→ **What you need to do**
Which lines in the records run from the line with "Disable the Exchange email location toggle" to the line with "Looking at the screenshot, I should [x=555, y=620].", both included? Copy out exactly those lines and nothing else.

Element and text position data

[Begin]

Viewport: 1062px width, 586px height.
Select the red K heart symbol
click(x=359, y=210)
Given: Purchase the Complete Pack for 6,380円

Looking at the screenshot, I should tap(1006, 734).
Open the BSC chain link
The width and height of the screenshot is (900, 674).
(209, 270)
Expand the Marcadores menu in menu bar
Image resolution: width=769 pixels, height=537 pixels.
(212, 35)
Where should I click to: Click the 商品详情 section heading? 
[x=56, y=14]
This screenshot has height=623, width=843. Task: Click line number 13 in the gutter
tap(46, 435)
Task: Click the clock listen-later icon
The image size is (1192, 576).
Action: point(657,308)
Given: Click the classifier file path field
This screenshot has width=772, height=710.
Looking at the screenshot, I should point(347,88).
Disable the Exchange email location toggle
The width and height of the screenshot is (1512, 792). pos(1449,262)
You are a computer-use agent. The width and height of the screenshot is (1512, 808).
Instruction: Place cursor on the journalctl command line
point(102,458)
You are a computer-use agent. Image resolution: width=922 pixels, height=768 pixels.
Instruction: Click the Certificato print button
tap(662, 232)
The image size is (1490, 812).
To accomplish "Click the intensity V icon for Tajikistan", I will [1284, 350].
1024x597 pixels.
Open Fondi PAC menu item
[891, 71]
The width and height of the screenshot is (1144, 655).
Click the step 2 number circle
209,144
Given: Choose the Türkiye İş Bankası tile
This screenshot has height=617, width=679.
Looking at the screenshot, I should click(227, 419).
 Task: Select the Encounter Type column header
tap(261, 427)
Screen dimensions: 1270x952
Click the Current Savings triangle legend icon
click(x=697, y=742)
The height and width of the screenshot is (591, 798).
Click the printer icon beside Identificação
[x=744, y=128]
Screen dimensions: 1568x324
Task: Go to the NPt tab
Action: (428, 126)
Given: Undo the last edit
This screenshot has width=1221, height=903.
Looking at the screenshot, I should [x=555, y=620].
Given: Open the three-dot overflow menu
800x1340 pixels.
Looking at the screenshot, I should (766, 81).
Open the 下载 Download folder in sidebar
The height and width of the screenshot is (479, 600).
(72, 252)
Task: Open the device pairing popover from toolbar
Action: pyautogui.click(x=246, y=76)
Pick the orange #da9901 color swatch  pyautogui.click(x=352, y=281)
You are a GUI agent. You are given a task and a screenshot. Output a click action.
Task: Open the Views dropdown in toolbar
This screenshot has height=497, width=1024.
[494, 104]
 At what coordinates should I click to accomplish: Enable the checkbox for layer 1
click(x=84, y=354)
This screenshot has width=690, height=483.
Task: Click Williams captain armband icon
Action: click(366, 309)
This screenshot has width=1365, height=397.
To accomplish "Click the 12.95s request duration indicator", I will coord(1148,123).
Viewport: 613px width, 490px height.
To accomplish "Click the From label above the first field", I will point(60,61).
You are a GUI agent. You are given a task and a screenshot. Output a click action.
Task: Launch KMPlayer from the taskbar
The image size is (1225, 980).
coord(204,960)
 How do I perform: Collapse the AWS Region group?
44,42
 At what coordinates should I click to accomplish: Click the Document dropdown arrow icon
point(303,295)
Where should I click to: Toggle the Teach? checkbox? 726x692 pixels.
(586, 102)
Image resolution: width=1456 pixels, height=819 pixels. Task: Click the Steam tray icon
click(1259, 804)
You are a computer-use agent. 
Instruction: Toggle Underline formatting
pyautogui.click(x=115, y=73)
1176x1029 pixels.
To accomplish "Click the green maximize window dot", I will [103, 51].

[End]

→ **Written answer**
Disable the Exchange email location toggle
The width and height of the screenshot is (1512, 792). pos(1449,262)
You are a computer-use agent. The width and height of the screenshot is (1512, 808).
Instruction: Place cursor on the journalctl command line
point(102,458)
You are a computer-use agent. Image resolution: width=922 pixels, height=768 pixels.
Instruction: Click the Certificato print button
tap(662, 232)
The image size is (1490, 812).
To accomplish "Click the intensity V icon for Tajikistan", I will [1284, 350].
1024x597 pixels.
Open Fondi PAC menu item
[891, 71]
The width and height of the screenshot is (1144, 655).
Click the step 2 number circle
209,144
Given: Choose the Türkiye İş Bankası tile
This screenshot has height=617, width=679.
Looking at the screenshot, I should click(227, 419).
 Task: Select the Encounter Type column header
tap(261, 427)
Screen dimensions: 1270x952
Click the Current Savings triangle legend icon
click(x=697, y=742)
The height and width of the screenshot is (591, 798).
Click the printer icon beside Identificação
[x=744, y=128]
Screen dimensions: 1568x324
Task: Go to the NPt tab
Action: (428, 126)
Given: Undo the last edit
This screenshot has width=1221, height=903.
Looking at the screenshot, I should [x=555, y=620].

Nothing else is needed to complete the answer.